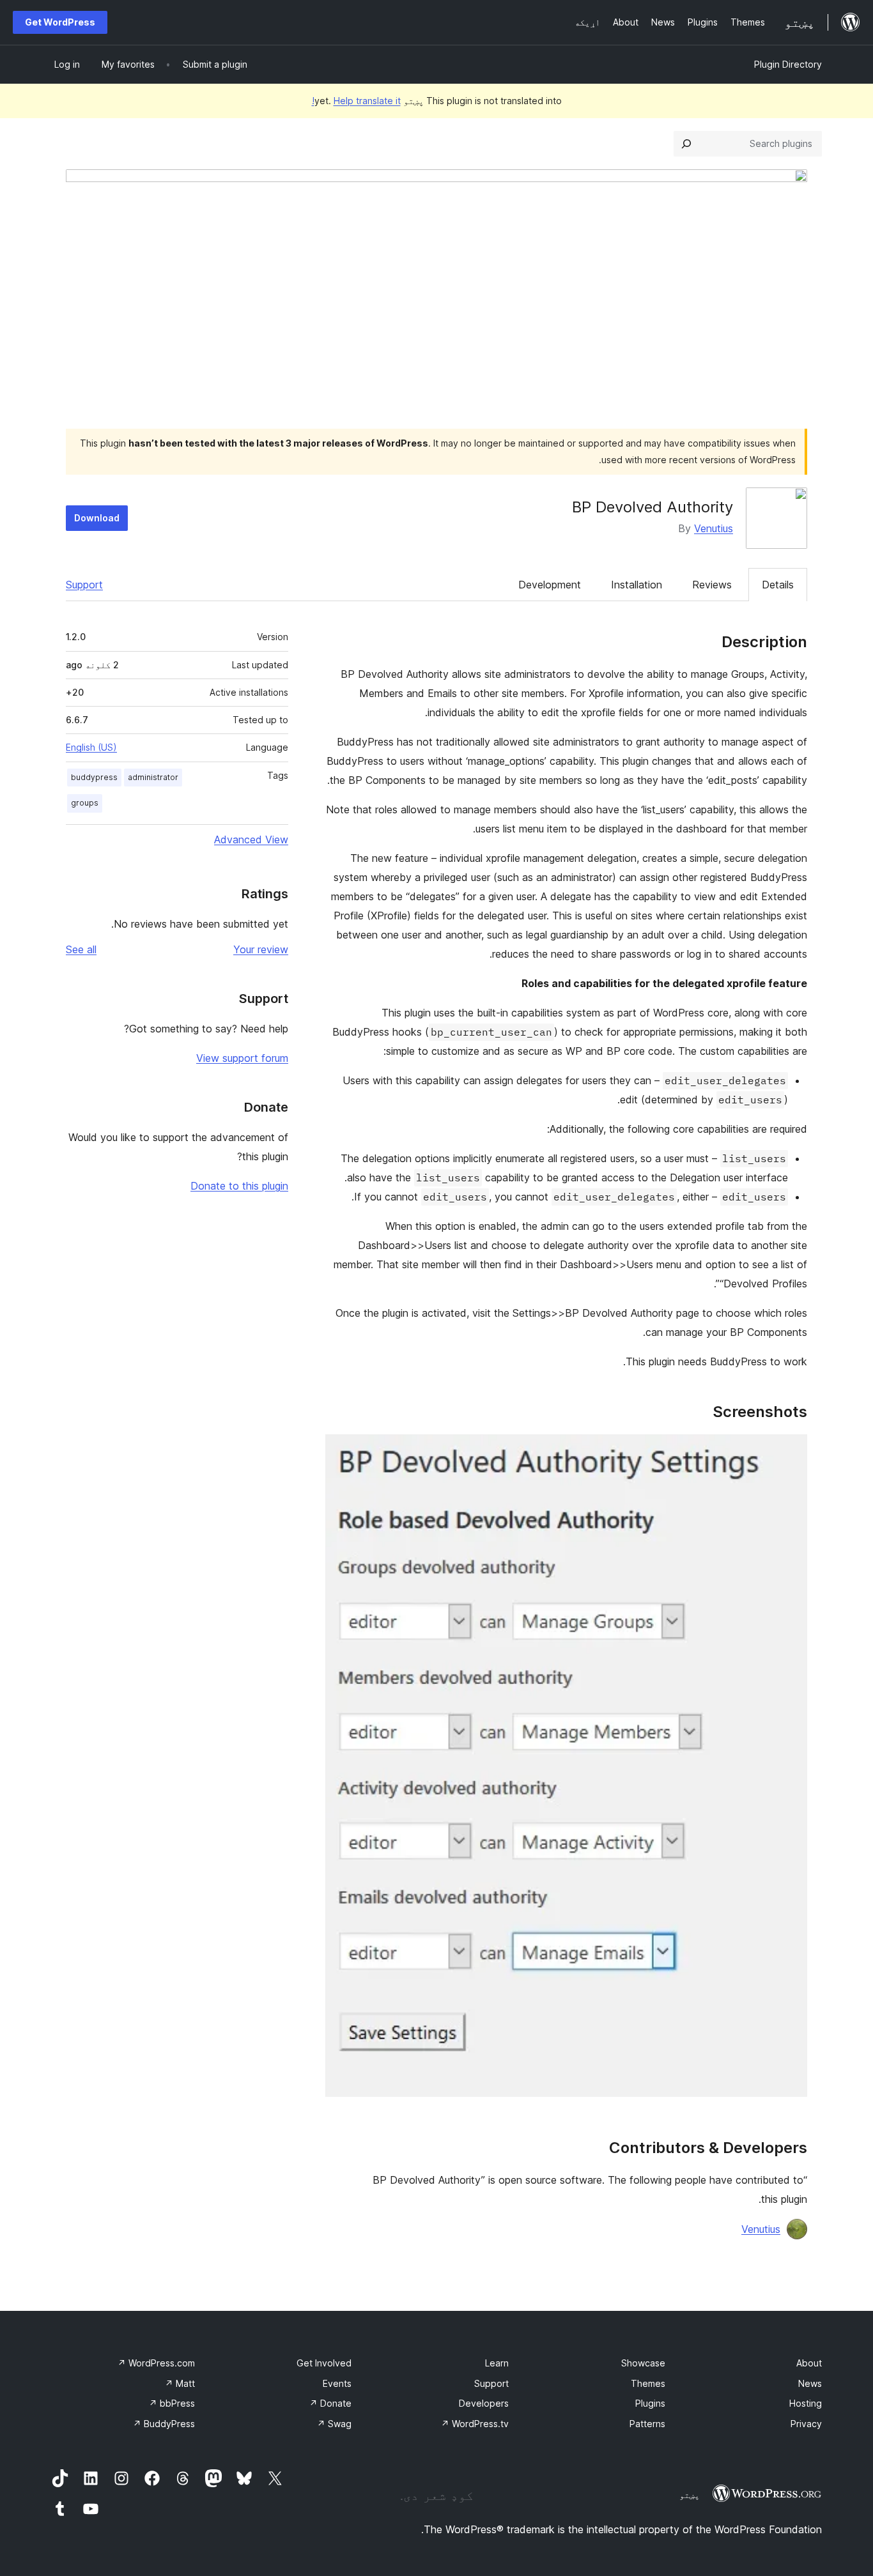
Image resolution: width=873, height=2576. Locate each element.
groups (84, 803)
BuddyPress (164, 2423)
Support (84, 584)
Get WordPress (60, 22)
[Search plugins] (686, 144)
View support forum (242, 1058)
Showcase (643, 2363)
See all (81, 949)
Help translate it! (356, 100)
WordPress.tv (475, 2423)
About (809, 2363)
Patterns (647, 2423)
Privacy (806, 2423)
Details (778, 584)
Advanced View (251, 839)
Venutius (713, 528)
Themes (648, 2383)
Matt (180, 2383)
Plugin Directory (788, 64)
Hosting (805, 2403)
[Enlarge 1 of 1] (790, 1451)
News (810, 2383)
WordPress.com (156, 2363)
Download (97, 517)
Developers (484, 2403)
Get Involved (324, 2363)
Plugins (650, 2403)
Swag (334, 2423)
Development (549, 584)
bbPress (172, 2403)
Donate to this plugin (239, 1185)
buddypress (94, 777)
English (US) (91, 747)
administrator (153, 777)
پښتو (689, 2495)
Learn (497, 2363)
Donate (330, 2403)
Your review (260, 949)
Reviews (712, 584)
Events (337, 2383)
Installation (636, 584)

» **YOUR INSTRUCTIONS**
Once the pictures are set aside, give the listing again word for word.

» **RESPONSE FOR THIS EXERCISE**
Image resolution: width=873, height=2576. Locate each element.
groups (84, 803)
BuddyPress (164, 2423)
Support (84, 584)
Get WordPress (60, 22)
[Search plugins] (686, 144)
View support forum (242, 1058)
Showcase (643, 2363)
See all (81, 949)
Help translate it! (356, 100)
WordPress.tv (475, 2423)
About (809, 2363)
Patterns (647, 2423)
Privacy (806, 2423)
Details (778, 584)
Advanced View (251, 839)
Venutius (713, 528)
Themes (648, 2383)
Matt (180, 2383)
Plugin Directory (788, 64)
Hosting (805, 2403)
[Enlarge 1 of 1] (790, 1451)
News (810, 2383)
WordPress.com (156, 2363)
Download (97, 517)
Developers (484, 2403)
Get Involved (324, 2363)
Plugins (650, 2403)
Swag (334, 2423)
Development (549, 584)
bbPress (172, 2403)
Donate to this plugin (239, 1185)
buddypress (94, 777)
English (US) (91, 747)
administrator (153, 777)
پښتو (689, 2495)
Learn (497, 2363)
Donate (330, 2403)
Your review (260, 949)
Reviews (712, 584)
Events (337, 2383)
Installation (636, 584)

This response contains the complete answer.